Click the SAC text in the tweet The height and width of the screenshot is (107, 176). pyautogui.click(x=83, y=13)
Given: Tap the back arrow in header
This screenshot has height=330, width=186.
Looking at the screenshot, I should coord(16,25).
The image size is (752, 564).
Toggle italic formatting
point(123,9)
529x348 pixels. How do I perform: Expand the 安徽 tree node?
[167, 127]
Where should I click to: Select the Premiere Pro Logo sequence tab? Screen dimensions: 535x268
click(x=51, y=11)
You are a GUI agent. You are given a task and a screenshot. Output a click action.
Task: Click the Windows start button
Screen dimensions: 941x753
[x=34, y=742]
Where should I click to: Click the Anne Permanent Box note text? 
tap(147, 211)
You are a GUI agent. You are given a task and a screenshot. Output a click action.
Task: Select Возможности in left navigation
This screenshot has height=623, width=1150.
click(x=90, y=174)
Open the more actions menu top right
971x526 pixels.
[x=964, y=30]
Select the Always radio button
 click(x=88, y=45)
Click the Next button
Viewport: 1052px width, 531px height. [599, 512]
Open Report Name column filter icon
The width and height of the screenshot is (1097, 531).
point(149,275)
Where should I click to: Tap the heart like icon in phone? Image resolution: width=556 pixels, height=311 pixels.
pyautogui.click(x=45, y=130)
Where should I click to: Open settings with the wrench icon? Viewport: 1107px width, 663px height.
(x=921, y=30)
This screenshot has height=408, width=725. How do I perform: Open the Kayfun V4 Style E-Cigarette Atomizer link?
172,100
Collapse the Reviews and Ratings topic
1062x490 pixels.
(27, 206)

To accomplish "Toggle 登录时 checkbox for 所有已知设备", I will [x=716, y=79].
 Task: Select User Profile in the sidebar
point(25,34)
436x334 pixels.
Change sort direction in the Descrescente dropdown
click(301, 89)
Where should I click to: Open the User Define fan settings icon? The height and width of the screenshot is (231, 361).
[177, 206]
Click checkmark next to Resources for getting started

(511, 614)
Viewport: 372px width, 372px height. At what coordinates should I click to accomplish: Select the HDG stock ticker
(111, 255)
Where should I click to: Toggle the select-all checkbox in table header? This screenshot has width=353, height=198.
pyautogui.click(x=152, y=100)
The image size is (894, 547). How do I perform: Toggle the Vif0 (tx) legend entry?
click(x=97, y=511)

^^^^^^^^^^^^^^^^

__WHAT IS BEING ASKED__
Every line of the listing should be given again exactly.

__RESULT OF THE EXERCISE__
Click the SAC text in the tweet The height and width of the screenshot is (107, 176). pyautogui.click(x=83, y=13)
Given: Tap the back arrow in header
This screenshot has height=330, width=186.
Looking at the screenshot, I should coord(16,25).
The image size is (752, 564).
Toggle italic formatting
point(123,9)
529x348 pixels. How do I perform: Expand the 安徽 tree node?
[167, 127]
Where should I click to: Select the Premiere Pro Logo sequence tab? Screen dimensions: 535x268
click(x=51, y=11)
You are a GUI agent. You are given a task and a screenshot. Output a click action.
Task: Click the Windows start button
Screen dimensions: 941x753
[x=34, y=742]
Where should I click to: Click the Anne Permanent Box note text? 
tap(147, 211)
You are a GUI agent. You are given a task and a screenshot. Output a click action.
Task: Select Возможности in left navigation
This screenshot has height=623, width=1150.
click(x=90, y=174)
Open the more actions menu top right
971x526 pixels.
[x=964, y=30]
Select the Always radio button
 click(x=88, y=45)
Click the Next button
Viewport: 1052px width, 531px height. [599, 512]
Open Report Name column filter icon
The width and height of the screenshot is (1097, 531).
point(149,275)
Where should I click to: Tap the heart like icon in phone? Image resolution: width=556 pixels, height=311 pixels.
pyautogui.click(x=45, y=130)
Where should I click to: Open settings with the wrench icon? Viewport: 1107px width, 663px height.
(x=921, y=30)
This screenshot has height=408, width=725. How do I perform: Open the Kayfun V4 Style E-Cigarette Atomizer link?
172,100
Collapse the Reviews and Ratings topic
1062x490 pixels.
(27, 206)

To accomplish "Toggle 登录时 checkbox for 所有已知设备", I will [x=716, y=79].
 Task: Select User Profile in the sidebar
point(25,34)
436x334 pixels.
Change sort direction in the Descrescente dropdown
click(301, 89)
Where should I click to: Open the User Define fan settings icon? The height and width of the screenshot is (231, 361).
[177, 206]
Click checkmark next to Resources for getting started

(511, 614)
Viewport: 372px width, 372px height. At what coordinates should I click to accomplish: Select the HDG stock ticker
(111, 255)
Where should I click to: Toggle the select-all checkbox in table header? This screenshot has width=353, height=198.
pyautogui.click(x=152, y=100)
The image size is (894, 547). How do I perform: Toggle the Vif0 (tx) legend entry?
click(x=97, y=511)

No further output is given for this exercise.